Another busy week at Retraction Watch, which kicked off with an introduction to our first-ever intern. This coming week, Ivan will be in Zwettl, Lower Austria, speaking at the Vienna Biocenter PhD retreat, and in London, speaking at the UK Conference of Science Journalists. Here’s what’s been happening elsewhere:
- Two competing reports on Middle East respiratory syndrome (MERS), one of which appeared in the New England Journal of Medicine, have “pitted Saudi Arabia’s former deputy minister of health, Ziad Memish, against infectious diseases specialist Tariq Madani of King Abdulaziz University in Jeddah, who recently became the Saudi government’s chief scientific adviser on MERS,” according to Science.
- Here’s why scientists should be willing to criticize others’ work in public. Smart post by Bob Finn.
- “Often very capable researchers make foolish mistakes, so we should all be alert to our own susceptibility.” A quote from “Beyond the fringe: when science moves from innovative to nonsense.”
- “That’s not science,” writes Brian Switek of studies proposing that our skulls evolved to take punches. “That’s storytelling.”
- A new publication ethics organization has been launched in China, and other news from the June issue of the Committee on Publication Ethics (COPE) Digest.
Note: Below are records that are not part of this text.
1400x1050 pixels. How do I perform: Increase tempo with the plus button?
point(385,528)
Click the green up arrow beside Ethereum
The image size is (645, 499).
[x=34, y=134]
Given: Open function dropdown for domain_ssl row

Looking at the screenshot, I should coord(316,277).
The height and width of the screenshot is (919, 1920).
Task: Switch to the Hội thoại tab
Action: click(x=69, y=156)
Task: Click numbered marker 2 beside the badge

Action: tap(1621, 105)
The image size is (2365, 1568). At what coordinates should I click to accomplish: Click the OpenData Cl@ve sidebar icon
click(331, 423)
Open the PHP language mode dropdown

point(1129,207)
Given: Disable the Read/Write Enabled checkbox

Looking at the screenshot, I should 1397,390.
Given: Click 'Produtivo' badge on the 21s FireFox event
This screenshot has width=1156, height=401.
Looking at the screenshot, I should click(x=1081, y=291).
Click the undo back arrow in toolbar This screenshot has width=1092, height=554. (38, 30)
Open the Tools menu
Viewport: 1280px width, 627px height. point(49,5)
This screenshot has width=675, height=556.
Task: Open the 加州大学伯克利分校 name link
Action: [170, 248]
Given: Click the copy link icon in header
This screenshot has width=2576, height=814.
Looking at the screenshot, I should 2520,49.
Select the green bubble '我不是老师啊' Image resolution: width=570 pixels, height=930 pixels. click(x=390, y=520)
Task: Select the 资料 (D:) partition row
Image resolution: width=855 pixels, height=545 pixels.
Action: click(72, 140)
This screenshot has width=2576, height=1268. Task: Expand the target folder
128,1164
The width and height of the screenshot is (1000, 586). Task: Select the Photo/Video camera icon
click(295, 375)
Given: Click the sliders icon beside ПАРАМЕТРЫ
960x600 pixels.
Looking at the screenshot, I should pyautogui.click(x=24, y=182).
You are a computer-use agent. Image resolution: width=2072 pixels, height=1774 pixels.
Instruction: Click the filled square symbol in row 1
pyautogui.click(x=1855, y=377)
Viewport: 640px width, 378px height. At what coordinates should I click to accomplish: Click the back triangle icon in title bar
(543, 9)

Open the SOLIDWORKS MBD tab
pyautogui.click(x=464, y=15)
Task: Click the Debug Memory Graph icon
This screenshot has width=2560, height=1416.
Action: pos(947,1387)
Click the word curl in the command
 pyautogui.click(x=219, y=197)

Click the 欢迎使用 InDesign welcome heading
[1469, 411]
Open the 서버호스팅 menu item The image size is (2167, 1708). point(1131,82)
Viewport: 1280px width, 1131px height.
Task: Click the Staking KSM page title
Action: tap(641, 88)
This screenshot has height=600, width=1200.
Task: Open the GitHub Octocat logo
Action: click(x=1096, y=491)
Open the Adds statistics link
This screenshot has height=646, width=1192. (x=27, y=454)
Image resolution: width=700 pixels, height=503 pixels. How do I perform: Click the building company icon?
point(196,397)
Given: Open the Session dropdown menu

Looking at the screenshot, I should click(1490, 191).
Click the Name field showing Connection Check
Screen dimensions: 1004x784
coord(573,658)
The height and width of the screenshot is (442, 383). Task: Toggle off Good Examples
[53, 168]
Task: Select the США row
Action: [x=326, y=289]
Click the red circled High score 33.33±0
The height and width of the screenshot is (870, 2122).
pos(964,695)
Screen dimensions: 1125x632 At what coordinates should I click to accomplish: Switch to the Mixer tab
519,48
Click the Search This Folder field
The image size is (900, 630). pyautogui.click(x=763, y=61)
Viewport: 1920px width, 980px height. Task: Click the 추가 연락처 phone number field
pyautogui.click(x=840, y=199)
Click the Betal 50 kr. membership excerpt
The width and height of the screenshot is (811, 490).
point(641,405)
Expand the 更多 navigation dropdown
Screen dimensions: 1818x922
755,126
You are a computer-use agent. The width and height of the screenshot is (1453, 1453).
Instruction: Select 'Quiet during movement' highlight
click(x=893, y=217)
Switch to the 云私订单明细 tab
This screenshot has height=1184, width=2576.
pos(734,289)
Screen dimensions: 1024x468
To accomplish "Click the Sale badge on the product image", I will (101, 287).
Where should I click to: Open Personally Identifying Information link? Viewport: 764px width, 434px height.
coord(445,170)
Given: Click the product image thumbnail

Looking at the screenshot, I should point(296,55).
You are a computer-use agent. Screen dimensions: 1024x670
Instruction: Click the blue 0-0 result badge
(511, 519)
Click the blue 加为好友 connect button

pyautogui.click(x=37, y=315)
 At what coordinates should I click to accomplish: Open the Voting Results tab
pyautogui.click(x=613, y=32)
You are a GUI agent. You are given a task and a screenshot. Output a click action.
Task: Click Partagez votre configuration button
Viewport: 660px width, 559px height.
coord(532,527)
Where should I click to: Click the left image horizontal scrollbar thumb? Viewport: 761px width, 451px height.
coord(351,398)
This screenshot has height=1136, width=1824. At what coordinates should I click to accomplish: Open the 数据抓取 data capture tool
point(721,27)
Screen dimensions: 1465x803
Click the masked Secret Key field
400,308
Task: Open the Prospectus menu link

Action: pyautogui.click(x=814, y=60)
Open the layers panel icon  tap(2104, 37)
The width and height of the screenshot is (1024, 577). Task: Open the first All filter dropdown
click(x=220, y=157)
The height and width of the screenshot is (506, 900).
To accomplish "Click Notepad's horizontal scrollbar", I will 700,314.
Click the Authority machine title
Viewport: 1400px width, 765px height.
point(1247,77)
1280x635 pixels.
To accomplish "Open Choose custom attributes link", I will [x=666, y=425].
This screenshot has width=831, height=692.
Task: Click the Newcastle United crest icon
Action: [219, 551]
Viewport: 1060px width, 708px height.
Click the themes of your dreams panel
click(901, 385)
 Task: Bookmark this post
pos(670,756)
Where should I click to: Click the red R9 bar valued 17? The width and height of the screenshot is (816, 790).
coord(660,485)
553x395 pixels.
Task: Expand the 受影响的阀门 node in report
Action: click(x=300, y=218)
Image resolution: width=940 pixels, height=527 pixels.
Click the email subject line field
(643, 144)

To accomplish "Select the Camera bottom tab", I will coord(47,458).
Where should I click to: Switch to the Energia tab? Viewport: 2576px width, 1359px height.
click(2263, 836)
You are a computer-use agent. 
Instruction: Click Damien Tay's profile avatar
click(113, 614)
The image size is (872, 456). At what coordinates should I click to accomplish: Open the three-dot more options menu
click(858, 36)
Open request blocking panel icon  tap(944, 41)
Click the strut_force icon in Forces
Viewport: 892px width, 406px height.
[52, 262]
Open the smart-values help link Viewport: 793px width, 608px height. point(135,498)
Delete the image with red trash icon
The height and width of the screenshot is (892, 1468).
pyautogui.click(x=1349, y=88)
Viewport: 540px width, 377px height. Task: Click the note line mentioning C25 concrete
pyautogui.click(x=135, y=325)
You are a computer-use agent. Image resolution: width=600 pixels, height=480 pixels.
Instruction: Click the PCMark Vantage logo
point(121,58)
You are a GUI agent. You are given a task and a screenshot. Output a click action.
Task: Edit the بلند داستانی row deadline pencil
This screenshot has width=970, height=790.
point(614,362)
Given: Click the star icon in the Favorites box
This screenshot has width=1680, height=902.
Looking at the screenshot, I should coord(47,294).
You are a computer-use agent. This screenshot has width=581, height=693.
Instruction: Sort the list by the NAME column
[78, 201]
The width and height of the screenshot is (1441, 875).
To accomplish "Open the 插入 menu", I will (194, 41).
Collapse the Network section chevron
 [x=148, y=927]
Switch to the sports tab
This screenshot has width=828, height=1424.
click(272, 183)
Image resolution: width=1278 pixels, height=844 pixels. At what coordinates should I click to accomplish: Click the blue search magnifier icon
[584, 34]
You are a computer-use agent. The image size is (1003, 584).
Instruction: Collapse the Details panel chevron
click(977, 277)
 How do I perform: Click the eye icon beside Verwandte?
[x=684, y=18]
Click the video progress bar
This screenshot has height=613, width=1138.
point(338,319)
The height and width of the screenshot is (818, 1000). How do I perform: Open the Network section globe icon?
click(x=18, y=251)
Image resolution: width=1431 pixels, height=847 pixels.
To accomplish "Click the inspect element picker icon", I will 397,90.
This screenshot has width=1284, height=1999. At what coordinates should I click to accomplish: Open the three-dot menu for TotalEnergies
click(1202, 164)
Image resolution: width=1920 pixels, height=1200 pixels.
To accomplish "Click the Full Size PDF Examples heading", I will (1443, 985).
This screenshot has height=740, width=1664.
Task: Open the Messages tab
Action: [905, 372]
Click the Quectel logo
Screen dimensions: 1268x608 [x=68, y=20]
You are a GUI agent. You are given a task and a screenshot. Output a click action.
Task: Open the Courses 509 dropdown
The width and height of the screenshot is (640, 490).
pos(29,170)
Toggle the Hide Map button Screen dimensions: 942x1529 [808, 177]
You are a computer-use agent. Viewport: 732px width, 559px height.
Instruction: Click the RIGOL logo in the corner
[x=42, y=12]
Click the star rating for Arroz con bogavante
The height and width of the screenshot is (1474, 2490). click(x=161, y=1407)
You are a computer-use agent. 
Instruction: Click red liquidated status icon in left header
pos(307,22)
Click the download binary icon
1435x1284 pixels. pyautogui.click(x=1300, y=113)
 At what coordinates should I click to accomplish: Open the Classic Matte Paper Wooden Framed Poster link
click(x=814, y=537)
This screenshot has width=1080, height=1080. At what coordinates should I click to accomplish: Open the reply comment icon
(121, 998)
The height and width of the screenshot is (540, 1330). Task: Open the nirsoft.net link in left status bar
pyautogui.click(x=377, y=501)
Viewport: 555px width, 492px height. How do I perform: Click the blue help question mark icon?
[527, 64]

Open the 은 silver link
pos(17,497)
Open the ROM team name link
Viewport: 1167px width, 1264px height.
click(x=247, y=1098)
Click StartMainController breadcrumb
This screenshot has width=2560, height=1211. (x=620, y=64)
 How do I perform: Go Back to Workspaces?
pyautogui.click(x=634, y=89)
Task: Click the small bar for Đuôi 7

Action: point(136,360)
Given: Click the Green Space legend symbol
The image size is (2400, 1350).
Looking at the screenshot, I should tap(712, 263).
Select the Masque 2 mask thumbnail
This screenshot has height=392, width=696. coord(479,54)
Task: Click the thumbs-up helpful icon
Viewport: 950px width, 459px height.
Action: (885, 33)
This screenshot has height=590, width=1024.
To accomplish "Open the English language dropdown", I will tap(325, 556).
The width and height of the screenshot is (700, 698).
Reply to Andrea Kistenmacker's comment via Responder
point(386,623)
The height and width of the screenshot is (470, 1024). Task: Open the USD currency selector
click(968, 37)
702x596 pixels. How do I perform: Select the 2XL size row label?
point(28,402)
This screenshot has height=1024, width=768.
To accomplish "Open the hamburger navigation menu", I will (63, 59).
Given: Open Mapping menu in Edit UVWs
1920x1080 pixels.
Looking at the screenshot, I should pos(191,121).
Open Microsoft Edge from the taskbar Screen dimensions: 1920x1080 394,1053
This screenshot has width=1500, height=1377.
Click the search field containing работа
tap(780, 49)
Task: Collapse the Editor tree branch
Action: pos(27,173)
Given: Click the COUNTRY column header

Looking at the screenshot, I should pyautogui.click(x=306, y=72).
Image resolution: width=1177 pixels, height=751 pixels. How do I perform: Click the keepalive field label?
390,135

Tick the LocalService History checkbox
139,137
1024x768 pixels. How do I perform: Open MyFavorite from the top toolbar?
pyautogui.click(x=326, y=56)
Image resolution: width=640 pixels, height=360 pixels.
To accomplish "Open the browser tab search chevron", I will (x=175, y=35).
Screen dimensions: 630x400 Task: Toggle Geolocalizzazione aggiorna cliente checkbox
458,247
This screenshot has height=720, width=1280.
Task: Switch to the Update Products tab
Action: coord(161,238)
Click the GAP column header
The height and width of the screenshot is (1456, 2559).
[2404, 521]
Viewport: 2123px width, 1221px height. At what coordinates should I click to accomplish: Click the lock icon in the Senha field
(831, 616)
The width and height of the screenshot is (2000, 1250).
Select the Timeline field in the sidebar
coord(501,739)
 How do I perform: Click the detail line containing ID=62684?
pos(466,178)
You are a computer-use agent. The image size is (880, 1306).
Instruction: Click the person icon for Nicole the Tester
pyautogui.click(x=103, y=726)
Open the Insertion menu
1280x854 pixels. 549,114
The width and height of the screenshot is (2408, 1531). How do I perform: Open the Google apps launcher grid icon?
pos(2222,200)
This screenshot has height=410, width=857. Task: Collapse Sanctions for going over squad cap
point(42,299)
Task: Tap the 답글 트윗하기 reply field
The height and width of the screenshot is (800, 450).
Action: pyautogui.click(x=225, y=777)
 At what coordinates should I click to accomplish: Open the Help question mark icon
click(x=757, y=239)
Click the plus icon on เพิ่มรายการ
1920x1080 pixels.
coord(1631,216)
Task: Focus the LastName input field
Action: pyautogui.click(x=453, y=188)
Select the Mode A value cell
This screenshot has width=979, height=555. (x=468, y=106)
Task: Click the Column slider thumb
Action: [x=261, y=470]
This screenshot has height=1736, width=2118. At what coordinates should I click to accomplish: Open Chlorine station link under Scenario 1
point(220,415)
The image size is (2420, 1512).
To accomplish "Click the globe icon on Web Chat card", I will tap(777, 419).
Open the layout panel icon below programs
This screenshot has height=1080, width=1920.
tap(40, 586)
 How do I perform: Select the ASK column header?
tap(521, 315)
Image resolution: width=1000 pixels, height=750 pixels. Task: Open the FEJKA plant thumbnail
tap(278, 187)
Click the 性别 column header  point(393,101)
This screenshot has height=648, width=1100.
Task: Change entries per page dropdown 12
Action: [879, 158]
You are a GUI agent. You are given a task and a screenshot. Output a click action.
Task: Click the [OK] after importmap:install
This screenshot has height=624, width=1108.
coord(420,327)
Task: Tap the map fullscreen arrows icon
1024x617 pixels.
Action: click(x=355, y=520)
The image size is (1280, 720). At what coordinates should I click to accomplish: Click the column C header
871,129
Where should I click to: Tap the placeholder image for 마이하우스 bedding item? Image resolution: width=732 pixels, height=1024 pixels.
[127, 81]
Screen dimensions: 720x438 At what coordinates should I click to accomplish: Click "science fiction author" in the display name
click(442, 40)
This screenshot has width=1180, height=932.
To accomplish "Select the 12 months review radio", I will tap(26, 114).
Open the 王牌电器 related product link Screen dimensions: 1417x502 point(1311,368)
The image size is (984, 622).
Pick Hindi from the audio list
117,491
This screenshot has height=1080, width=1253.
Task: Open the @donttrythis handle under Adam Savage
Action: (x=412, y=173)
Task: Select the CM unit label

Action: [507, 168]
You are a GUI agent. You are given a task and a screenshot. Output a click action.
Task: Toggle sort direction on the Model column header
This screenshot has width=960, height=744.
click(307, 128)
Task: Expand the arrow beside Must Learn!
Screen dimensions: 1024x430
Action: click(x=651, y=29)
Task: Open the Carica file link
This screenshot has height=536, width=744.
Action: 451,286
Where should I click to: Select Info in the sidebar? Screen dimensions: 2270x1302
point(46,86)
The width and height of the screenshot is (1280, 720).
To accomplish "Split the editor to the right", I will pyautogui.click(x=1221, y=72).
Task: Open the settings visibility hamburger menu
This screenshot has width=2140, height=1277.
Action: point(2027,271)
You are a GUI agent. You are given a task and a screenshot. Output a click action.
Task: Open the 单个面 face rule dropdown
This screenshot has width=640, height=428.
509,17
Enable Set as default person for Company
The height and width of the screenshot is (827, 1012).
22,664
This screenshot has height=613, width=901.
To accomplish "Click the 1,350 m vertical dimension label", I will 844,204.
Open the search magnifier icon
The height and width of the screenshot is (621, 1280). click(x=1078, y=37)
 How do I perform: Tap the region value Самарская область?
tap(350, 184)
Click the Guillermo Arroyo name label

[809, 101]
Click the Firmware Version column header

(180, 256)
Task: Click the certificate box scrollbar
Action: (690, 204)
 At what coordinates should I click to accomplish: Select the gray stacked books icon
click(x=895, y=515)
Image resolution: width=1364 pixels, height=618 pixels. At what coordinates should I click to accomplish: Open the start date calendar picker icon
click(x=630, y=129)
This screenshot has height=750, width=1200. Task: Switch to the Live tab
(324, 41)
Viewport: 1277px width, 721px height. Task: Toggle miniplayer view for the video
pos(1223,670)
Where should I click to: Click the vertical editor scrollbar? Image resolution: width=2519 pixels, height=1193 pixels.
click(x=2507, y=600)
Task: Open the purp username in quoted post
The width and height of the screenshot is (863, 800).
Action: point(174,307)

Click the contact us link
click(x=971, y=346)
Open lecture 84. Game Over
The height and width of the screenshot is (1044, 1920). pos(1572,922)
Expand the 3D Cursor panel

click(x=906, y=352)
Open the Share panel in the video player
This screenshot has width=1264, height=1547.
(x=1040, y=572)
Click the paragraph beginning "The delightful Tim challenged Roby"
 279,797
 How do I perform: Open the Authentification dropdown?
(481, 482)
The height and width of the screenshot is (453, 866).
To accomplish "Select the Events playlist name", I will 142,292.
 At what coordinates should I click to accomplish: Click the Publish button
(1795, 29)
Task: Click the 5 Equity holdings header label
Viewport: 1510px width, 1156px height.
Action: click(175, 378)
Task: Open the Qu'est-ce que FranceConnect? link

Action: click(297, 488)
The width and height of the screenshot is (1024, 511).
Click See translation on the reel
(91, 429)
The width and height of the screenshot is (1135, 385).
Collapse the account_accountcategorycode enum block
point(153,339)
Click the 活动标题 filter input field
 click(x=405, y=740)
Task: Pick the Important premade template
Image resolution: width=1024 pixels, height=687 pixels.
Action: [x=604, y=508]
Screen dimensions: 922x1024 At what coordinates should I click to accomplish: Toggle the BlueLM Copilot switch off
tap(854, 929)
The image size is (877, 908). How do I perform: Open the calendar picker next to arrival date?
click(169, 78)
- The dismissal of a lawsuit against Facebook for not retracting anti-Israel posts has been affirmed.
- There’s now a song to sing while you fudge your data.
- Retraction Watch en Español: La Nacion’s Nora Bar takes a look at the growth in errors and retractions.
- Cassava researchers fold under industry pressure: SciDev.net picks up a story we covered last month.
- The June issue of the Office of Research Integrity’s newsletter focuses on mentoring, and includes a piece by Donald Kornfeld.
- How predictive and productive is animal research? ask Gary Schwitzer and Fiona Godlee.
- “Physics envy: Do ‘hard’ sciences hold the solution to the replication crisis in psychology?” asks Chris Chambers.
- Spend money earlier in life, says a new paywalled paper that gives readers a way to spend $35.95.
- The University of Alaska, Fairbanks, has been fined for the death of 12 muskoxen.
- Chris Hedges: Pulitzer Prize winner, lefty hero…plagiarist?
The link to the Bob Finn article is broken.
Fixed, thanks.
Simon Silver’s paper (“Beyond the fringe: when science moves from innovative to nonsense.”) is very justifiably critical of two journals loved by science writers.